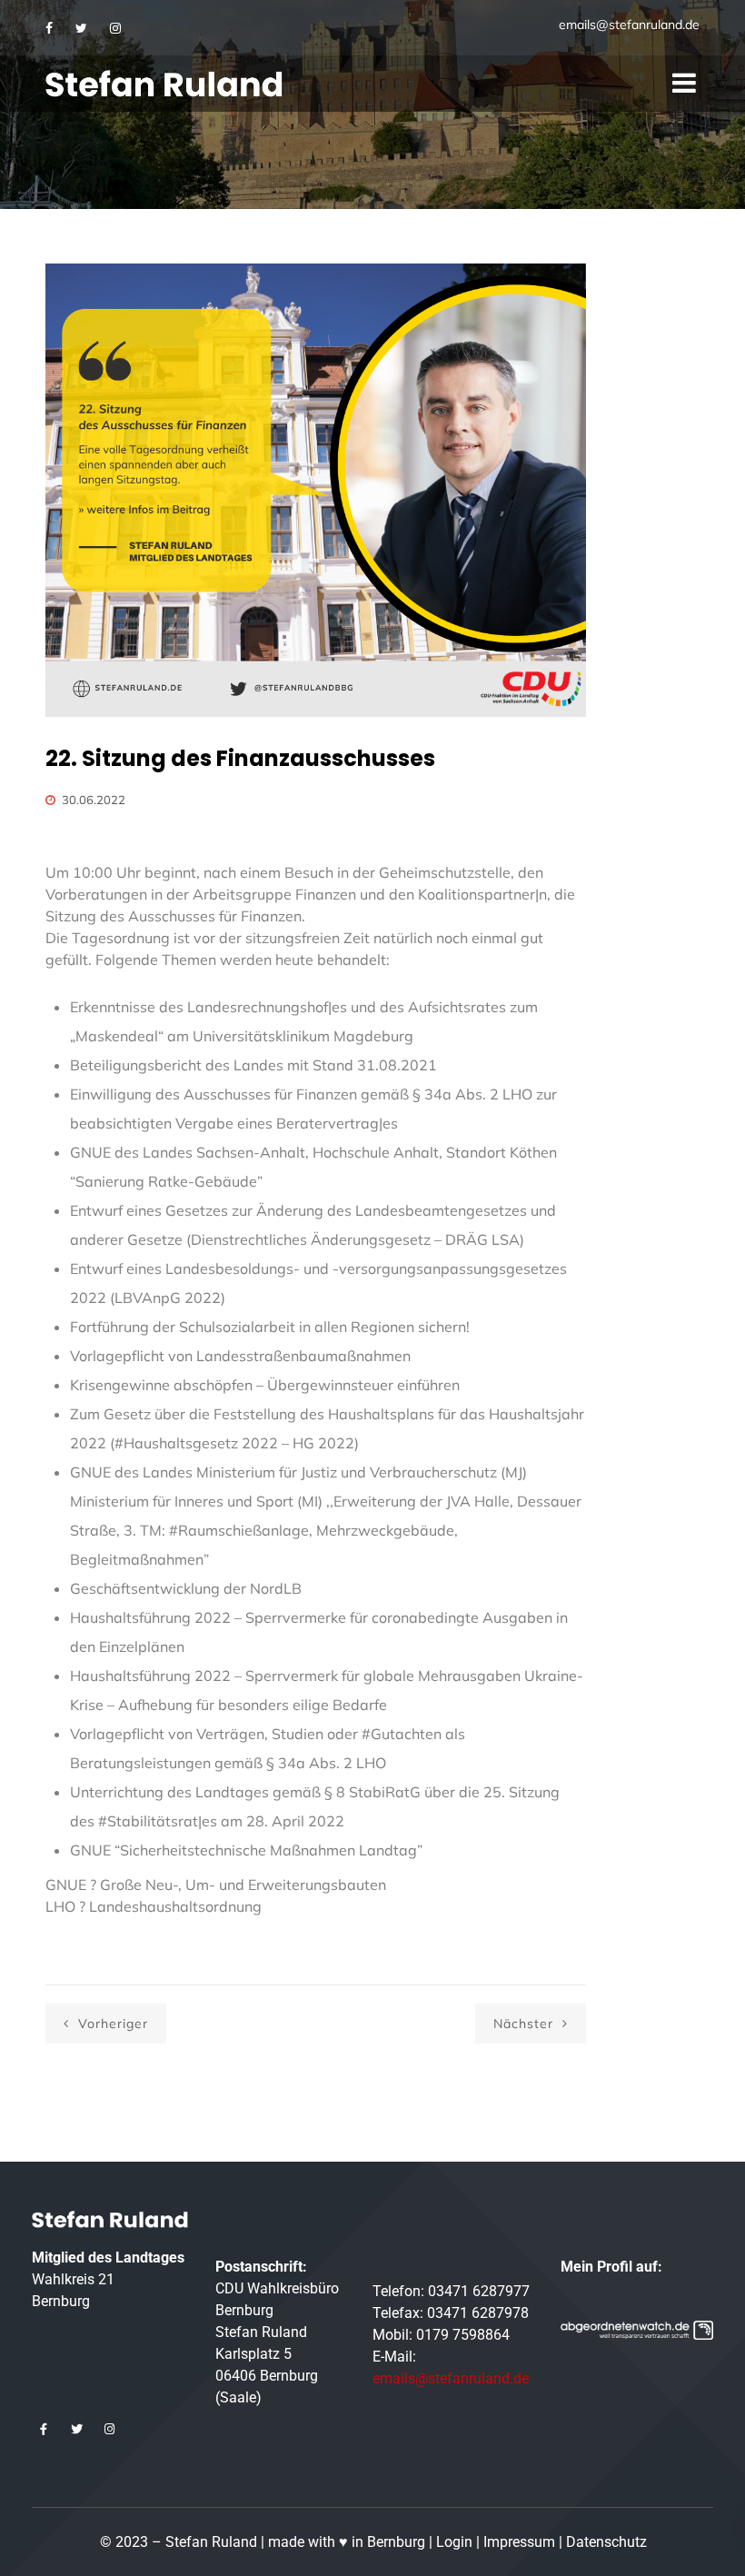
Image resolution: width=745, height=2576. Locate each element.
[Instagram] (115, 28)
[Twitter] (81, 28)
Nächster (525, 2023)
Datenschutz (606, 2542)
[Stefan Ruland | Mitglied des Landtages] (164, 83)
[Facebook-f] (43, 2430)
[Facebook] (49, 28)
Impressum (519, 2542)
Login (454, 2542)
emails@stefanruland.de (629, 24)
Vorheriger (111, 2023)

══════════

[Exercise requirements]: Your task is to reproduce, exactly and exclusively, the lines from the one holding "[Facebook] (49, 28)" through the final line of the listing.

[Answer to the problem]:
[Facebook] (49, 28)
Impressum (519, 2542)
Login (454, 2542)
emails@stefanruland.de (629, 24)
Vorheriger (111, 2023)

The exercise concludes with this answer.